Social care leaders hit out at 11th hour vaccine exemption allowing care home staff to ‘self-certify’

Care home staff in England will be able to temporarily “self-certify” that they are medically exempt from getting a coronavirus vaccine, it has emerged.

Pregnant care home workers will also be able to apply for a “time-limited exemption” from the Government’s mandatory vaccination policy.

The Government has written to council bosses, directors of adult social services and care homes setting out who can apply for exemptions and how, just one day before the deadline for care staff to get their first doses.

It said employees and volunteers will be able to self-certify that they meet the medical exemption criteria on a temporary basis.

This will be in place for a “short period” before the new NHS Covid pass system is introduced, when workers will then need to apply for formal medical exemption.

The self-certified exemptions will expire 12 weeks after the launch of the new system.

Those covered include people with a severe allergy to the vaccines, those who had adverse reactions to their first dose, people who are receiving end-of-life care and people with learning disabilities, autism or with a combination of impairments who find vaccination distressing because of their condition.

The letter, from Claire Armstrong, director of adult social care delivery, says: “Time-limited exemptions will also be available for those with short-term medical conditions (eg. people receiving hospital care or receiving medication which may interact with the vaccination).

“A time-limited exemption is also available for pregnant women should they choose to take it.”

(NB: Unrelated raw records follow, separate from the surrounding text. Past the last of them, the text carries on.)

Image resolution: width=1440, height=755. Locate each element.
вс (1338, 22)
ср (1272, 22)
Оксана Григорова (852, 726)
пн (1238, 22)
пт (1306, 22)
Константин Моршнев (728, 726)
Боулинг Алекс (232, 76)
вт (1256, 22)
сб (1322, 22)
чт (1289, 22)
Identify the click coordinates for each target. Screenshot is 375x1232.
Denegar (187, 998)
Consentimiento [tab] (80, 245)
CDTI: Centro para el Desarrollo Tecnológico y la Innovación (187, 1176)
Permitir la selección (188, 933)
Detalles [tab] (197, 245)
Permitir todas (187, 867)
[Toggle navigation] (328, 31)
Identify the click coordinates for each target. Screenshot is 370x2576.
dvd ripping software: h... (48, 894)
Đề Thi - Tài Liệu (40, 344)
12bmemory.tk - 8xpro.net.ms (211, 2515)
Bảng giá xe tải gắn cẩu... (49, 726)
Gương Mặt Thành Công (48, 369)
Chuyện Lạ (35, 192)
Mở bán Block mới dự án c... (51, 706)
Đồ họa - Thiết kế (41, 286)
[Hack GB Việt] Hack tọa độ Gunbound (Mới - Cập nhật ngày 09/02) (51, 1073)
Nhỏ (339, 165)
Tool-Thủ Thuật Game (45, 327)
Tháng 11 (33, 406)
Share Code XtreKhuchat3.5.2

Care providers have previously warned the Government’s plan for care home staff to be fully vaccinated by November 11 could lead to an “exodus” of staff that would worsen the existing workforce crisis.

Care providers criticised the latest plans for being announced at the eleventh hour and said the move pushes the problem of losing staff 12 weeks down the line.

They also warned that a care worker who does not want the vaccine could “self-certify” as medically exempt to buy themselves more time.

The form staff must sign and return includes the line: “I acknowledge that providing false information may result in disciplinary action.”

Mike Padgham, director of the Independent Care Group, said the Government appears to have opened a “loophole” for staff unprepared to get jabbed.

He told the PA news agency: “It seems on the one hand that it gives a bit of respite, because if people wanted to be exempt, and they couldn’t get the correspondence in place then it’s given room for manouevre, it’s given a bit of breathing space.

“It seems to me that it was a hastily thought-out issue – that they think there are problems coming and they’ve done this to sort of help shift the deadline a bit, but it seems to be that anybody can fill that out now, if you’re self- certifying, so I don’t really understand the logic behind it.

“To come out so close to the wire, it seems to make a mockery of what they said.”

He added: “If you didn’t want the vaccine, you could say you think you’re going to be medically exempt and have another 12 weeks of work.”

Professor Martin Green, chief executive of the membership body Care England, told PA: “The guidance is less than clear, and with one day to go seems incredibly last-minute.”

Rachel Harrison, GMB national officer, said: “GMB has been calling on the Government to reverse their appalling decision to force vaccination on social care key workers from the start.

“We warned it could cause a mass exodus in a sector already facing a 170,000 staffing black hole.

“Now, at the eleventh hour, they’ve fudged it. It’s cowardly, incompetent and inhumane.”

The Government will update its operational guidance to reflect the temporary system in the coming days.

A Department of Health and Social Care spokesman said: “Over 90% of care home staff have received their first dose of a Covid-19 vaccine ahead of the 11 November deadline and we encourage even more staff to get vaccinated to protect their colleagues and those they care for.

“Temporarily, those who meet the criteria for a medical exemption will be able to self-certify until we introduce a new system.

“This will ensure those with medical exemptions can continue working in care homes.”